A notable recent development is the creation of HIVE (www.hive-services.lu), which aims to strengthen ecosystem infrastructure and foster collaboration between innovators and healthcare stakeholders. With more than 100 members including hospitals, research organizations, startups, and venture investors, the network is growing quickly and demonstrates the value of close collaboration.
Why European HealthTech is emerging as a high‑quality VC category
From a venture and private markets perspective, health‑related innovation increasingly shows characteristics associated with resilient investment categories: durable demand, large addressable markets, and multiple exit pathways.
Healthcare demand is fundamentally non‑discretionary. Patients require diagnosis, treatment, and long‑term management regardless of consumer sentiment or corporate IT budgets. In a market where many technology sectors are exposed to cyclical spending cuts, HealthTech benefits from structural drivers such as ageing populations and the growing prevalence of chronic disease.
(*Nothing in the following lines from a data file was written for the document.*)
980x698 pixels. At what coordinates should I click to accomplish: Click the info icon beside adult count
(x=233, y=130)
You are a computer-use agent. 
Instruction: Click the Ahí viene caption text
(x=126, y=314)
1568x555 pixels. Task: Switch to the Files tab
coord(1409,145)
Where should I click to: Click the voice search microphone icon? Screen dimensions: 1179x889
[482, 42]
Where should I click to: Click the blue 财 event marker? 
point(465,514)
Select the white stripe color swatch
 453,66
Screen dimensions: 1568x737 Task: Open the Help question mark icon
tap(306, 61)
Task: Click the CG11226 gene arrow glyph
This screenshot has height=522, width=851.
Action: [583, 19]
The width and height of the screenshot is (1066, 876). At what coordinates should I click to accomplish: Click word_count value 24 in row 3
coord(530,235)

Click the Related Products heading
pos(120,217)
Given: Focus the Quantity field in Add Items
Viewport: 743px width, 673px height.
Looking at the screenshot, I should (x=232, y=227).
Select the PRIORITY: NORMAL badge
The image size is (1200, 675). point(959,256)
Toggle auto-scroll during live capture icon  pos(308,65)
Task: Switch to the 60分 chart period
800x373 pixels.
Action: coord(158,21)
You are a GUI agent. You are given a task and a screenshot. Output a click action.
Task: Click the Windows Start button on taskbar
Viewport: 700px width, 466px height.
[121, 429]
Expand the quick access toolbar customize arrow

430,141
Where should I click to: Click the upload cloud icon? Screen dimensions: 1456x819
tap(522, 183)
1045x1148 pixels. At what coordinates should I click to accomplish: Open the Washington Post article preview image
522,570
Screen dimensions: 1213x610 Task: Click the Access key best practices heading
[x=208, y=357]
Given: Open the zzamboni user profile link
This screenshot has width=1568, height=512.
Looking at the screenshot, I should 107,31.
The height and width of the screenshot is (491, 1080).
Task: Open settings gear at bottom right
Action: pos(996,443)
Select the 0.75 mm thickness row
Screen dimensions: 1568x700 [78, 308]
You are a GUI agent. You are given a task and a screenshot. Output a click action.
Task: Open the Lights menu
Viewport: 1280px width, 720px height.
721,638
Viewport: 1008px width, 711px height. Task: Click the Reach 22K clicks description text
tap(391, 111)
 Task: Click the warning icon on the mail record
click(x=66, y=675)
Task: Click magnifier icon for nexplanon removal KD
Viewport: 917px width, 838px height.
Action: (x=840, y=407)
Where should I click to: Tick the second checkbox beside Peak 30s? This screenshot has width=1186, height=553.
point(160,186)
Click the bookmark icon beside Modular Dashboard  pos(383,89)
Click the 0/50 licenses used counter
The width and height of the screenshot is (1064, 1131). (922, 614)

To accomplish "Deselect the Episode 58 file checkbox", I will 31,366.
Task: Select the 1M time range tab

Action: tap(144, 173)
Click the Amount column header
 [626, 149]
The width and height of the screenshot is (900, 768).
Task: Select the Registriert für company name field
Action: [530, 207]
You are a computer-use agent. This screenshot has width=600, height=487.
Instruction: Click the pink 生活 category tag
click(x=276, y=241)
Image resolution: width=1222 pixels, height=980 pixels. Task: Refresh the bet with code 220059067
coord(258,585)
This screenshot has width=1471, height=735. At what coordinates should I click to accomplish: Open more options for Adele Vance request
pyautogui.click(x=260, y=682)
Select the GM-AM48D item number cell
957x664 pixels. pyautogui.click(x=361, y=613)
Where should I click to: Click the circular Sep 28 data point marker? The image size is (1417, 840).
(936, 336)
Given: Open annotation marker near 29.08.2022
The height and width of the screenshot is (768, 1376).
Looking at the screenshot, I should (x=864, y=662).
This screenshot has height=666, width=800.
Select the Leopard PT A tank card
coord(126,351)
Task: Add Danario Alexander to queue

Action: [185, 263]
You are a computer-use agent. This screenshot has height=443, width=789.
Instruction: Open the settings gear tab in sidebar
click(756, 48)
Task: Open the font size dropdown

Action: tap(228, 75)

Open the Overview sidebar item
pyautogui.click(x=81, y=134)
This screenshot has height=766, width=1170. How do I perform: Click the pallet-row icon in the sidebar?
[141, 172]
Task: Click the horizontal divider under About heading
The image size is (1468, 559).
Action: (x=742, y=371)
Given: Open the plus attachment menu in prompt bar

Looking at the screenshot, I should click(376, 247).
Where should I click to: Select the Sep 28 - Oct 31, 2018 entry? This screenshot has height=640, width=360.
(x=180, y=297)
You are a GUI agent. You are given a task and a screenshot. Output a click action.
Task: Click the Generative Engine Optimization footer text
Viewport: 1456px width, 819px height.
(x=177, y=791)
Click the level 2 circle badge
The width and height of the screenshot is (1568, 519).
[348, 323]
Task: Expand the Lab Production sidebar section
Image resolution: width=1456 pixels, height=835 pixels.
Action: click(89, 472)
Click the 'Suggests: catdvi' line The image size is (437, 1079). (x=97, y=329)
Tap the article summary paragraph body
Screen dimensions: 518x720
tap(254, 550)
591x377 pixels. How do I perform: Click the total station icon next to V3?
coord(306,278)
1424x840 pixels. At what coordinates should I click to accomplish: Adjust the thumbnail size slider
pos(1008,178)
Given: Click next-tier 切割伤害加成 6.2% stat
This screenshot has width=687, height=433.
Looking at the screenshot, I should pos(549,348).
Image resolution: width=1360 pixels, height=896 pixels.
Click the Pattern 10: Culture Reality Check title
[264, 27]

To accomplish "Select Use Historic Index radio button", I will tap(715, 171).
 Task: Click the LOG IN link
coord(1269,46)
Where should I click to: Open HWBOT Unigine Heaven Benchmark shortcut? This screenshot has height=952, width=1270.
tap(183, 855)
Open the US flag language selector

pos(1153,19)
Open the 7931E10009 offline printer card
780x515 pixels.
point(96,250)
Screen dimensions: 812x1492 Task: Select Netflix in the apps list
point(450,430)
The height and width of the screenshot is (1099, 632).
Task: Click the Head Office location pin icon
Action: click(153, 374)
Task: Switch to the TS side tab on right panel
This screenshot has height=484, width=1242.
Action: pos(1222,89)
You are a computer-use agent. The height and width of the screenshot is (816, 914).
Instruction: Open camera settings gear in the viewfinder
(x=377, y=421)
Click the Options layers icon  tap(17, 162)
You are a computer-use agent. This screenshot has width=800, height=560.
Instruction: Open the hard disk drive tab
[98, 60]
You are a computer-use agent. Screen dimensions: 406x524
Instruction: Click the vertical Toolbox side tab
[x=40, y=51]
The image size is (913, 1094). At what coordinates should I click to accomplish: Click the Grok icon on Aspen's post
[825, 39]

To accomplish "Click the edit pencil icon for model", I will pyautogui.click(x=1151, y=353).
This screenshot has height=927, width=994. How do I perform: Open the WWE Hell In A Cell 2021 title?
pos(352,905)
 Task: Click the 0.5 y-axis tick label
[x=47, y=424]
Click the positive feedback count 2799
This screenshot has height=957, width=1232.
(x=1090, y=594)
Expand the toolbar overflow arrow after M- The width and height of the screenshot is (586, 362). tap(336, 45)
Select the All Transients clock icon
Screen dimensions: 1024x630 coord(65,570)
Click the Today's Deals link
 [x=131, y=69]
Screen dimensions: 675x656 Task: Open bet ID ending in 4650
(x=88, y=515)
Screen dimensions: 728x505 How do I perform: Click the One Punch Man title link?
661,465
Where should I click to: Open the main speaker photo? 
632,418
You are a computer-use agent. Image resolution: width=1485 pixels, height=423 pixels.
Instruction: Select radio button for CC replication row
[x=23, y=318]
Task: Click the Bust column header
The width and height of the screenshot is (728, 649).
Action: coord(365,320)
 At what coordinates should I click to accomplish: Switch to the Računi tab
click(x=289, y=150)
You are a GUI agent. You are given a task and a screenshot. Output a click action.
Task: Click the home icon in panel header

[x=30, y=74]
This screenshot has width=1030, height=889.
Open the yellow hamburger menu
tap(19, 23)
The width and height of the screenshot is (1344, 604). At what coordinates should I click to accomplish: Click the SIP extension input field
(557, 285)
This resilience is particularly relevant in today’s volatile environment. Europe continues to navigate uncertainty from inflation, interest rate sensitivity, geopolitical disruptions, and political instability in global markets. In such periods, healthcare systems do not pause. If anything, pressure around workforce capacity and cost containment intensifies.
European HealthTech also offers diversification in commercialization and exit routes. Innovation can scale through providers, payers, patients, pharmaceutical companies, medtech firms, and even employers. On the exit side, the market benefits from active strategic acquirers and growing private equity interest in scalable healthcare software and services.
Three interconnected challenges, one unique opportunity
Ageing societies, shortages of healthcare professionals, and escalating system costs are converging into a single mandate for change. HealthTech can help address these pressures through remote diagnostics, AI‑supported monitoring, workflow automation, and hybrid care models. Lasting impact, however, will depend on ecosystem infrastructure and clear implementation pathways that enable adoption at scale.
From an investment perspective, European HealthTech combines durable demand with large markets and multiple exit opportunities, making it a resilient category even in volatile times. As political and macroeconomic uncertainty persists, solutions that increase productivity and efficiency in care delivery remain strategically relevant, because healthcare demand does not pause.